TASK ITEM: All the data must be output exactly as given.

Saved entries

"""

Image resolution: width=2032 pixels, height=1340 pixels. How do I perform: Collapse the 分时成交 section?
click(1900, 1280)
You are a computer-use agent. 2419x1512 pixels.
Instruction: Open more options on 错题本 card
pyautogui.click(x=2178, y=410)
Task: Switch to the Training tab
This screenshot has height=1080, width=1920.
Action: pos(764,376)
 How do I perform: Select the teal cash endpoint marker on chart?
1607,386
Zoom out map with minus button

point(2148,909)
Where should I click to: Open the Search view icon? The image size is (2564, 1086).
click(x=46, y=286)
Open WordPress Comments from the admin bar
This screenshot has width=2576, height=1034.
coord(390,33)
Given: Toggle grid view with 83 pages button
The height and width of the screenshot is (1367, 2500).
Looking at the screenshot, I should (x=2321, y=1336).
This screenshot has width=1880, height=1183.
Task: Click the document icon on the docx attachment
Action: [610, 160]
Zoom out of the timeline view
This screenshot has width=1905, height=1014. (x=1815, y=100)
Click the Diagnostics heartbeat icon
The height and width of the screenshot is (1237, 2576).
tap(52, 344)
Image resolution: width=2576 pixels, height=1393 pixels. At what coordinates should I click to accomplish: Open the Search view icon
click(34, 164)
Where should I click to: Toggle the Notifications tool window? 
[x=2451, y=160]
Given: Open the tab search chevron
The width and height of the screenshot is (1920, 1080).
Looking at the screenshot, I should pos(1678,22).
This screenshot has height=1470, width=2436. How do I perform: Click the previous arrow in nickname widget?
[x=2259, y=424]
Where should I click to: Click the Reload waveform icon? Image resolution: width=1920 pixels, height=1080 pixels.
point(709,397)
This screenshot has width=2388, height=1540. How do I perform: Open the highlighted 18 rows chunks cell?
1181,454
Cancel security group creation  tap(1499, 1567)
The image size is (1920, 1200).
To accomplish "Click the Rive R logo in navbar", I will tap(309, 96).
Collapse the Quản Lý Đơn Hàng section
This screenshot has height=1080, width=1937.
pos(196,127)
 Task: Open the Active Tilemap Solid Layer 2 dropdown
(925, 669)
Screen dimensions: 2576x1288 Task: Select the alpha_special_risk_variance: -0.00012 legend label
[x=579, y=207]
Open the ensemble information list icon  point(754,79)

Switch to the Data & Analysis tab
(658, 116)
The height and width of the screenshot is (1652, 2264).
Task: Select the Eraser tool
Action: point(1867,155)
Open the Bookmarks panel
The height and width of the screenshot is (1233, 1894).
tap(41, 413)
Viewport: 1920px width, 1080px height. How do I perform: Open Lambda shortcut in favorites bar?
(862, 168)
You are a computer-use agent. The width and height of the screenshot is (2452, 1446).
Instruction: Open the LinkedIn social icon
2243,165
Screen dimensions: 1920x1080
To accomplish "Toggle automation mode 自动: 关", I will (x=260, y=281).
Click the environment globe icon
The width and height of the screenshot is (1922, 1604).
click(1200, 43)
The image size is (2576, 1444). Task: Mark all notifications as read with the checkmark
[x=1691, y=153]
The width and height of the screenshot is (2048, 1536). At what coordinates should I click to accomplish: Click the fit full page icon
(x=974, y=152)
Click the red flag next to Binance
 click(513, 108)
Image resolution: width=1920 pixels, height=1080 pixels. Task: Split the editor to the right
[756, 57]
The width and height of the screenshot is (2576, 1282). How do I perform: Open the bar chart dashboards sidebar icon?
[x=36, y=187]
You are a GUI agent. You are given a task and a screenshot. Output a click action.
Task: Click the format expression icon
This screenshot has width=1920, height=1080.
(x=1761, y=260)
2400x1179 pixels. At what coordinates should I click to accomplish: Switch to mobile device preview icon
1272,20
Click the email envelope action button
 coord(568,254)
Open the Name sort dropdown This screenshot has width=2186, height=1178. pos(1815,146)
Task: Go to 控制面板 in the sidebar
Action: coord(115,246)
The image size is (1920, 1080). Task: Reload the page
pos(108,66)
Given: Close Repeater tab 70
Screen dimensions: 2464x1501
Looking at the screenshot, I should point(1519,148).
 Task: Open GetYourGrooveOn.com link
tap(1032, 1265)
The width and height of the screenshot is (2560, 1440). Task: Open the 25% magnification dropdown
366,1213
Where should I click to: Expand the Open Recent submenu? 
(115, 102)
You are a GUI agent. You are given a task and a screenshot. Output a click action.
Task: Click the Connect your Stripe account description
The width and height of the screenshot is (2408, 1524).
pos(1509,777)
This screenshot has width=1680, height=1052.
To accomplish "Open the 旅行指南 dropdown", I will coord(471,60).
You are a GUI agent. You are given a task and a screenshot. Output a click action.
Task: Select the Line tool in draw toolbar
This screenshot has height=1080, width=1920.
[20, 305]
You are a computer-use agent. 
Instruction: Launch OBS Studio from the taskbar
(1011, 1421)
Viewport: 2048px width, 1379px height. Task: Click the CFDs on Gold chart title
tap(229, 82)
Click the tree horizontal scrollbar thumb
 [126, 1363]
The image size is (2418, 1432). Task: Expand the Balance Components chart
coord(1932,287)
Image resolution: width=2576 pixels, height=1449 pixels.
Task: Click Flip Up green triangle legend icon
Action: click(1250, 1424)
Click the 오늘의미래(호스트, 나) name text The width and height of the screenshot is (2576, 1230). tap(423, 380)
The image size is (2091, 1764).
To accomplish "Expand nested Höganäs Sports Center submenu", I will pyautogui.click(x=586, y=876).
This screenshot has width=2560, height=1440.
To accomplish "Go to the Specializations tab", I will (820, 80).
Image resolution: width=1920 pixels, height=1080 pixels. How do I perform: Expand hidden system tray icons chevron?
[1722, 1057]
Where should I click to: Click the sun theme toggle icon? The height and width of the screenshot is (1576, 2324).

"""

RESULT:
Image resolution: width=2032 pixels, height=1340 pixels. How do I perform: Collapse the 分时成交 section?
click(1900, 1280)
You are a computer-use agent. 2419x1512 pixels.
Instruction: Open more options on 错题本 card
pyautogui.click(x=2178, y=410)
Task: Switch to the Training tab
This screenshot has height=1080, width=1920.
Action: pos(764,376)
 How do I perform: Select the teal cash endpoint marker on chart?
1607,386
Zoom out map with minus button

point(2148,909)
Where should I click to: Open the Search view icon? The image size is (2564, 1086).
click(x=46, y=286)
Open WordPress Comments from the admin bar
This screenshot has width=2576, height=1034.
coord(390,33)
Given: Toggle grid view with 83 pages button
The height and width of the screenshot is (1367, 2500).
Looking at the screenshot, I should (x=2321, y=1336).
This screenshot has width=1880, height=1183.
Task: Click the document icon on the docx attachment
Action: [610, 160]
Zoom out of the timeline view
This screenshot has width=1905, height=1014. (x=1815, y=100)
Click the Diagnostics heartbeat icon
The height and width of the screenshot is (1237, 2576).
tap(52, 344)
Image resolution: width=2576 pixels, height=1393 pixels. At what coordinates should I click to accomplish: Open the Search view icon
click(34, 164)
Where should I click to: Toggle the Notifications tool window? 
[x=2451, y=160]
Given: Open the tab search chevron
The width and height of the screenshot is (1920, 1080).
Looking at the screenshot, I should pos(1678,22).
This screenshot has height=1470, width=2436. How do I perform: Click the previous arrow in nickname widget?
[x=2259, y=424]
Where should I click to: Click the Reload waveform icon? Image resolution: width=1920 pixels, height=1080 pixels.
point(709,397)
This screenshot has width=2388, height=1540. How do I perform: Open the highlighted 18 rows chunks cell?
1181,454
Cancel security group creation  tap(1499, 1567)
The image size is (1920, 1200).
To accomplish "Click the Rive R logo in navbar", I will tap(309, 96).
Collapse the Quản Lý Đơn Hàng section
This screenshot has height=1080, width=1937.
pos(196,127)
 Task: Open the Active Tilemap Solid Layer 2 dropdown
(925, 669)
Screen dimensions: 2576x1288 Task: Select the alpha_special_risk_variance: -0.00012 legend label
[x=579, y=207]
Open the ensemble information list icon  point(754,79)

Switch to the Data & Analysis tab
(658, 116)
The height and width of the screenshot is (1652, 2264).
Task: Select the Eraser tool
Action: point(1867,155)
Open the Bookmarks panel
The height and width of the screenshot is (1233, 1894).
tap(41, 413)
Viewport: 1920px width, 1080px height. How do I perform: Open Lambda shortcut in favorites bar?
(862, 168)
You are a computer-use agent. The width and height of the screenshot is (2452, 1446).
Instruction: Open the LinkedIn social icon
2243,165
Screen dimensions: 1920x1080
To accomplish "Toggle automation mode 自动: 关", I will (x=260, y=281).
Click the environment globe icon
The width and height of the screenshot is (1922, 1604).
click(1200, 43)
The image size is (2576, 1444). Task: Mark all notifications as read with the checkmark
[x=1691, y=153]
The width and height of the screenshot is (2048, 1536). At what coordinates should I click to accomplish: Click the fit full page icon
(x=974, y=152)
Click the red flag next to Binance
 click(513, 108)
Image resolution: width=1920 pixels, height=1080 pixels. Task: Split the editor to the right
[756, 57]
The width and height of the screenshot is (2576, 1282). How do I perform: Open the bar chart dashboards sidebar icon?
[x=36, y=187]
You are a GUI agent. You are given a task and a screenshot. Output a click action.
Task: Click the format expression icon
This screenshot has width=1920, height=1080.
(x=1761, y=260)
2400x1179 pixels. At what coordinates should I click to accomplish: Switch to mobile device preview icon
1272,20
Click the email envelope action button
 coord(568,254)
Open the Name sort dropdown This screenshot has width=2186, height=1178. pos(1815,146)
Task: Go to 控制面板 in the sidebar
Action: coord(115,246)
The image size is (1920, 1080). Task: Reload the page
pos(108,66)
Given: Close Repeater tab 70
Screen dimensions: 2464x1501
Looking at the screenshot, I should point(1519,148).
 Task: Open GetYourGrooveOn.com link
tap(1032, 1265)
The width and height of the screenshot is (2560, 1440). Task: Open the 25% magnification dropdown
366,1213
Where should I click to: Expand the Open Recent submenu? 
(115, 102)
You are a GUI agent. You are given a task and a screenshot. Output a click action.
Task: Click the Connect your Stripe account description
The width and height of the screenshot is (2408, 1524).
pos(1509,777)
This screenshot has width=1680, height=1052.
To accomplish "Open the 旅行指南 dropdown", I will coord(471,60).
You are a GUI agent. You are given a task and a screenshot. Output a click action.
Task: Select the Line tool in draw toolbar
This screenshot has height=1080, width=1920.
[20, 305]
You are a computer-use agent. 
Instruction: Launch OBS Studio from the taskbar
(1011, 1421)
Viewport: 2048px width, 1379px height. Task: Click the CFDs on Gold chart title
tap(229, 82)
Click the tree horizontal scrollbar thumb
 [126, 1363]
The image size is (2418, 1432). Task: Expand the Balance Components chart
coord(1932,287)
Image resolution: width=2576 pixels, height=1449 pixels.
Task: Click Flip Up green triangle legend icon
Action: click(1250, 1424)
Click the 오늘의미래(호스트, 나) name text The width and height of the screenshot is (2576, 1230). tap(423, 380)
The image size is (2091, 1764).
To accomplish "Expand nested Höganäs Sports Center submenu", I will pyautogui.click(x=586, y=876).
This screenshot has width=2560, height=1440.
To accomplish "Go to the Specializations tab", I will (820, 80).
Image resolution: width=1920 pixels, height=1080 pixels. How do I perform: Expand hidden system tray icons chevron?
[1722, 1057]
Where should I click to: Click the sun theme toggle icon? The height and width of the screenshot is (1576, 2324).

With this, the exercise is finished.